Tumour–Host Immunodynamics of Bacillus Calmette Guérin (BCG) Refractory Bladder Cancer

Introduction: Bladder cancer (BC) is dichotomized into muscle–invasive (MIBC) and non–muscle invasive (NMIBC), depending on tumour invasion across the lamina propria. Most BC patients are initially diagnosed with NMIBC. Intravesical administration of Bacillus Calmette-Guérin (BCG) has been considered the gold standard for high–risk NMIBC following tumour surgical removal. While BCG is established as a clinically beneficial immunotherapy, around 50% of patients recur or progress into the more aggressive MIBC. We aim to better understand the molecular underpinnings of BCG–mediated immune response profiles among responders and non–responders. Methods: Peripheral blood mononuclear cells were isolated from two blood draws of 16 patients with intermediate– and high–risk NMIBC, the first preceding treatment and the second following the fifth BCG installation (n = 32 samples). Patients were classified based on remission (n = 8) and recurrence (n = 8) within one year. Single–cell RNA sequencing determined immune cell type transcriptomic changes.

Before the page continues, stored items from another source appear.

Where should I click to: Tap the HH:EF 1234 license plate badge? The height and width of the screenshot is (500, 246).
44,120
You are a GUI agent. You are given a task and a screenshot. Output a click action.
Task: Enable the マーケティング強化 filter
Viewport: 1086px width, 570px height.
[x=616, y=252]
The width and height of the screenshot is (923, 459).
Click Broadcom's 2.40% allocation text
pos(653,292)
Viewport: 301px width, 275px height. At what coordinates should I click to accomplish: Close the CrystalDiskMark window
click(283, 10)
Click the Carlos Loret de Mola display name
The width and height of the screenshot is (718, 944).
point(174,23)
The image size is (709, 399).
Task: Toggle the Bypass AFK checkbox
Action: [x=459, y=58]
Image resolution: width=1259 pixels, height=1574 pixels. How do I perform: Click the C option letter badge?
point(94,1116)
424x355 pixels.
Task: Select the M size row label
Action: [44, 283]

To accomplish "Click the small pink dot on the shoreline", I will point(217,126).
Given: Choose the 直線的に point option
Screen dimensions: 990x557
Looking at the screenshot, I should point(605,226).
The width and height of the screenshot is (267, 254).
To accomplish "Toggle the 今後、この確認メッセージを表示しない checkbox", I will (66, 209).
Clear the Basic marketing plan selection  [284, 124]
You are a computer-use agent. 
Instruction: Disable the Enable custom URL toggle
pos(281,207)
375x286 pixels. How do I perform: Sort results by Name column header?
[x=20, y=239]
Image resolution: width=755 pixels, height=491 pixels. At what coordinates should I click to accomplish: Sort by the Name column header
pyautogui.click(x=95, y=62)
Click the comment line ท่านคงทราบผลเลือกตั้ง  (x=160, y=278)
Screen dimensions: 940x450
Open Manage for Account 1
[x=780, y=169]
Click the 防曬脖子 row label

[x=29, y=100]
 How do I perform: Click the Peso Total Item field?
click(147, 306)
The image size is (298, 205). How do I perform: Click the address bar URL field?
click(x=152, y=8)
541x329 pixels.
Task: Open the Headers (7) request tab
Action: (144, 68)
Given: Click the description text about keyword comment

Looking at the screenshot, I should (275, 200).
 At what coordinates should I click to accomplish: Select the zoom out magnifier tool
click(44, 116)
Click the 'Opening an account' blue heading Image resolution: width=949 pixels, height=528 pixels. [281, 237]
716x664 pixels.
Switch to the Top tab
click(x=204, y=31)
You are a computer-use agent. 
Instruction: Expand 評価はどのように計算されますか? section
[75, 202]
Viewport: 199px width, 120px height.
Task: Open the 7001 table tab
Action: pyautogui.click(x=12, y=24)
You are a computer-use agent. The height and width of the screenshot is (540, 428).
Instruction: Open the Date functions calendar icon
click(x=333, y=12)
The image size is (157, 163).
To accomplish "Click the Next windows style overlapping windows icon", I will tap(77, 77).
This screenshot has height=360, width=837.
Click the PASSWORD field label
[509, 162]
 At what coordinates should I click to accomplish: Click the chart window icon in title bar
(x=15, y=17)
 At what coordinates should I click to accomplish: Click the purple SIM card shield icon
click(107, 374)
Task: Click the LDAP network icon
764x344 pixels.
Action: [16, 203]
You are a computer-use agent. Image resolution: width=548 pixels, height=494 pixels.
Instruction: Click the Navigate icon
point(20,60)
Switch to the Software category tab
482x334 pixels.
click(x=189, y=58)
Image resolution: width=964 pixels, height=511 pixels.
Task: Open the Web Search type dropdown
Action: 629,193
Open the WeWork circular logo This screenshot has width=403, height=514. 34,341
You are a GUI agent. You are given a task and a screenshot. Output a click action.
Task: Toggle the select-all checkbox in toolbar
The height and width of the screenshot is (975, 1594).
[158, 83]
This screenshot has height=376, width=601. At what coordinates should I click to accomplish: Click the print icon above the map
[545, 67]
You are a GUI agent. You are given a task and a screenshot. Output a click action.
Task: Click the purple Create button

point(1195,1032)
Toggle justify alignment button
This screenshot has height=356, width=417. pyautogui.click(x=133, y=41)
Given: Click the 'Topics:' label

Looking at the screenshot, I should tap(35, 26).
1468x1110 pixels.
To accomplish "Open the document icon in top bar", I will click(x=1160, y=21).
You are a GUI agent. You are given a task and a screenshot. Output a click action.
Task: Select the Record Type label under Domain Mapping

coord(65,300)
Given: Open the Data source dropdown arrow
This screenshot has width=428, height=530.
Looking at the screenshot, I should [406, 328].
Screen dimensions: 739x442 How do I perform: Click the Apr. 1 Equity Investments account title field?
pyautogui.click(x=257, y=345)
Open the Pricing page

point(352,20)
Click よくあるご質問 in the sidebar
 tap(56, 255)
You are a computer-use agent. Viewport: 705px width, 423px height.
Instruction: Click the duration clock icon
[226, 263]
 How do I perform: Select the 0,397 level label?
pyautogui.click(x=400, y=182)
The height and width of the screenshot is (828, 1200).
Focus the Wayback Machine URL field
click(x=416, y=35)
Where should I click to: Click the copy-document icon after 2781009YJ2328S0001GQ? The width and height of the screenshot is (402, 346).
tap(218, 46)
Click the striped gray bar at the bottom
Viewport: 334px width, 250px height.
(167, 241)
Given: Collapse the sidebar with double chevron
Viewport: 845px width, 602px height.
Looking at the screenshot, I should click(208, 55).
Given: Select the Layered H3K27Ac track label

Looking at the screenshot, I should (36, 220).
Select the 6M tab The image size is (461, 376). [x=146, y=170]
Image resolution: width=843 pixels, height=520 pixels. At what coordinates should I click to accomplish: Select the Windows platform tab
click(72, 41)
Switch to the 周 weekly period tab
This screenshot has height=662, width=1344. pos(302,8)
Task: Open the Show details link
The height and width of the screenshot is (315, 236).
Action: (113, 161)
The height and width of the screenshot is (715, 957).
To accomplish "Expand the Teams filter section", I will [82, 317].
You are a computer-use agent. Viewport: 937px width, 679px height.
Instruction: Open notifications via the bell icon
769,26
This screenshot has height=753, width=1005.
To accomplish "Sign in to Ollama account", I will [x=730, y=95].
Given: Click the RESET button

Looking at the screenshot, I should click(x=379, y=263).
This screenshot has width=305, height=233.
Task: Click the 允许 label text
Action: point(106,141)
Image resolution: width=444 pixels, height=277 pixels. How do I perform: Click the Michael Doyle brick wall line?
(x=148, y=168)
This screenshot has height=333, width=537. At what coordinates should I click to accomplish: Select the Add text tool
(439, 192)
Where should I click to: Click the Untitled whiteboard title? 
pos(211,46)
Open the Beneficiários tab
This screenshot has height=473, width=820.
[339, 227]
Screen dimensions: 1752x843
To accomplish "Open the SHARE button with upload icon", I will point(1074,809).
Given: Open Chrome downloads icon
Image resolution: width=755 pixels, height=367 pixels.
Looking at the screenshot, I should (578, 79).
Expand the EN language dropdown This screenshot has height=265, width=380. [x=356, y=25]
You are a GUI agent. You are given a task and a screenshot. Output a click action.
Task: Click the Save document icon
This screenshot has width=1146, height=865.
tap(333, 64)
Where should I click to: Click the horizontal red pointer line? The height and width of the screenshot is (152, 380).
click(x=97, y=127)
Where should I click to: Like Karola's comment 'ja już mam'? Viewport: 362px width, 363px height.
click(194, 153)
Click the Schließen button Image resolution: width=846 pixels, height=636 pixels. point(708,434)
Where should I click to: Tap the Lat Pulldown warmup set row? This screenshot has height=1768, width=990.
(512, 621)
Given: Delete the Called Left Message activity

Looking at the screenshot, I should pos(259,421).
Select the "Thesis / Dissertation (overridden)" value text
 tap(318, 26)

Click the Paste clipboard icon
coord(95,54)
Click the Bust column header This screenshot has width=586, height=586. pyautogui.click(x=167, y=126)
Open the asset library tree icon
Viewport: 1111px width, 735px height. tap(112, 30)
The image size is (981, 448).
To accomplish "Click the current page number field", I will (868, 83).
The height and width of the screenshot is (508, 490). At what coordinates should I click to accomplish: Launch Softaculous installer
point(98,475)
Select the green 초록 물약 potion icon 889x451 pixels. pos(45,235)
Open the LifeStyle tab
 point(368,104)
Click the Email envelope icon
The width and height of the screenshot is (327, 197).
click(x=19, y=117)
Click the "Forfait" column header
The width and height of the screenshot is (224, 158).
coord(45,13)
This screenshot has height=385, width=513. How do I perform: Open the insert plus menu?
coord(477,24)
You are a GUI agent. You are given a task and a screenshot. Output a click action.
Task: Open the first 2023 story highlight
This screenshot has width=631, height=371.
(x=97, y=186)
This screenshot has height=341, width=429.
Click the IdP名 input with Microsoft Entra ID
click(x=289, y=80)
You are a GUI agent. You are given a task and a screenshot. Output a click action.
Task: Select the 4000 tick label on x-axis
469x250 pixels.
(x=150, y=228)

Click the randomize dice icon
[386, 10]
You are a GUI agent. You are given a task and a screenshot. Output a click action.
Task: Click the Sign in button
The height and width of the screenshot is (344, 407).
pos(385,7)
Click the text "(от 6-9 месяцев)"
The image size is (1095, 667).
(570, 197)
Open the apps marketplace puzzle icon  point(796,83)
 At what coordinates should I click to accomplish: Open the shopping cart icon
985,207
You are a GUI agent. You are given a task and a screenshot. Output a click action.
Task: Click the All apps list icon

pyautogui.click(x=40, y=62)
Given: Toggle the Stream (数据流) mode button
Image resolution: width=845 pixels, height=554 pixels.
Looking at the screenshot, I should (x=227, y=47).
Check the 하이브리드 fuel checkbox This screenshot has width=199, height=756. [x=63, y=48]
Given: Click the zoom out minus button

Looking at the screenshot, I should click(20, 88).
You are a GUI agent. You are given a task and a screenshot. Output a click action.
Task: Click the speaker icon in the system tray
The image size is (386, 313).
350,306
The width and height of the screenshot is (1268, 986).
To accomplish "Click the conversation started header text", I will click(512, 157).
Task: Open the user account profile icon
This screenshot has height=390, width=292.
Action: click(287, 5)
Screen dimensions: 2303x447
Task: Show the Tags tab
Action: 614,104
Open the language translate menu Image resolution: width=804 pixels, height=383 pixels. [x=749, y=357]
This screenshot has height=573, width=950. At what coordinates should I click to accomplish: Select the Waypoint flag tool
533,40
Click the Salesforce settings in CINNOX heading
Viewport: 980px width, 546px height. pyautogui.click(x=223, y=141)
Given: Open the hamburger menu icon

Differential expression and pathway enrichment analyses were conducted to identify immune signatures differentiating responders from non–responders and the first (Week 1) versus last (Week 6) week of BCG management. Results: Regarding the transcriptome, an elevated metabolic response to BCG was detected in monocyte populations within responders. Particularly, mechanistic target of rapamycin complex I (mTORC1) signalling was upregulated in Week 6 compared to Week 1 within responders. Conversely, non–responders experienced downregulation of mTORC1 post–BCG. At Week 1, non–responders displayed a pre–inflammatory state that may underlie treatment resistance, marked by an upregulation of inflammatory pathways, ex. interferon (IF)–γ and tumour necrosis factor (TNF)–α. Conclusion: In NMIBC, non–responders to BCG immunotherapy display a preceding immune dysfunction characterized by metabolic and inflammatory disturbances. Pre–treatment peripheral immune profiling may effectively predict therapeutic outcomes and further personalize treatments for patients with early–stage NMIBC.